Jim's Pocket Bookshop played an important role in the increasing acceptance of paperbacks. At first they were regarded as cheap and nasty, (like pulp fiction, which has, ironically, now become a fashionable word). Gradually the big publishers began issuing fiction and non-fiction in the good paperbacks which we now take as usual. When we first opened Abbey's in Pitt Street in 1968 we sold only paperbacks except for hardback remainders, i.e. those books left over after sales of the first printings taper off. This was regarded as rather bad form, as authors do not receive royalties on remainder sales but remainder sales brought people into the shop and we all love a bargain don't we?

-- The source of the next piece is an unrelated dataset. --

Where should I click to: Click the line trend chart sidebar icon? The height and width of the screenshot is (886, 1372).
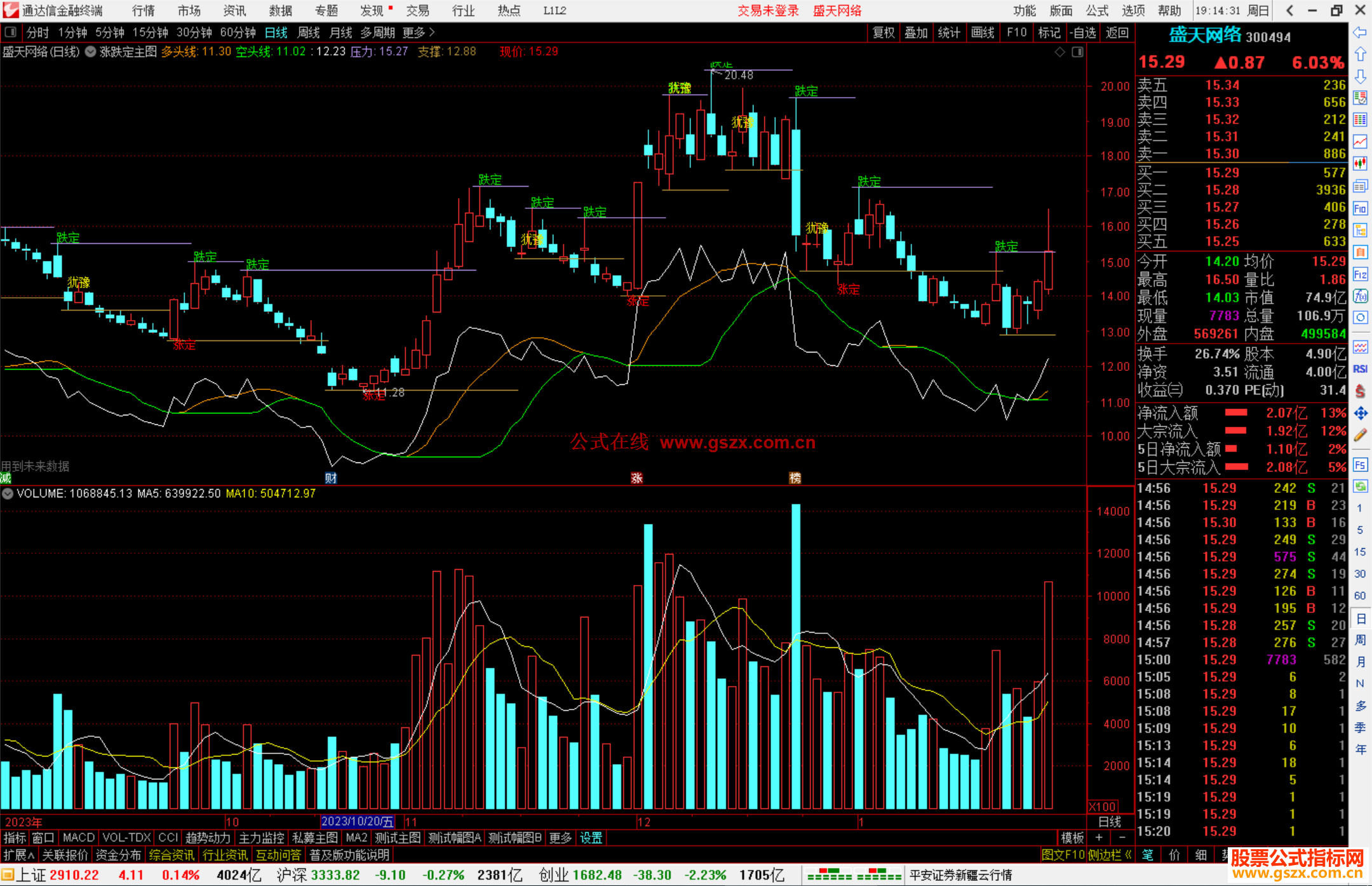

And also in January marvellous Colleen McCullough died peacefully at her home in Norfolk Island. We all remember the excitement when her second novel, The Thorn Birds, became such an international best-seller. It was the first Australian work to achieve such sales, seemingly now over thirty million, and which still continues to sell. She wrote many novels including her seven-novel Masters of Rome series. Before her literary fame she was a neurophysiological researcher and worked at Yale University, where the success that a colleague achieved with his book tempted her to begin writing. Who was it? Erich Segal, author of Love Story!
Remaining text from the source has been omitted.